Acımasızdır Hayat

48 3 3
                                    

Acımasızdır hayat, anlayamazsın. Vurur ansızın tekmeyi bir anda.
Hayalin, umudun varmış dinlemez. Bilemezsin vurduğunda arkasında ne zorluklar ne pislikler ne acılar getireceğini.
Bunu bilmeden yaşar gidersin.
Ama ya sonra? Umutlar tükenir, hayaller biter, güzellikler kaybolur. Koca bir siyah kalır elinde. Kocaman dipsiz, bucaksız bir siyah.
Batarsın bu siyaha. Çırpınırsın çabalarsın, kurtulmak için uğraşırsın ama aslında bu ne kadar çabalasanda olmayacaktır. Bu sadece gücünü tüketir, seni daha bitirir.
Ve dibe çökersin. Koca bir siyah işte bu. Acımasızca çekiverir seni en dibe.

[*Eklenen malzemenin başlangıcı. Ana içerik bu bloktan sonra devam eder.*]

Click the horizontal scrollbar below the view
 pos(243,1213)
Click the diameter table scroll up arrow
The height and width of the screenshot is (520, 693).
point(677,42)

Kader derler bu siktir boktan şeye. Kader...
Hangi kader, ne kaderi?
Sömürülen yaşamlar, uçup giden hayaller, bitip tükenen umutlar, boktan hayatlar.
Kader işte bu.
Hiç bir güzelliği olmayan, bir anlam taşımayan.
Gözyaşları, bunalımlar, depresyonlar, psikolojik sinir krizleri, yalnızlık, kayboluş, intiharlar, haykırışlar.
Herşey bundan ibaret.
İstenilmeyen hayatlar bunlar. İstemeye istemeye yaşanılan, sonu ızdırap ve akıl hastanesi veya ölüm olan hayatlar. Bunlara hayat denilebilirse tabii.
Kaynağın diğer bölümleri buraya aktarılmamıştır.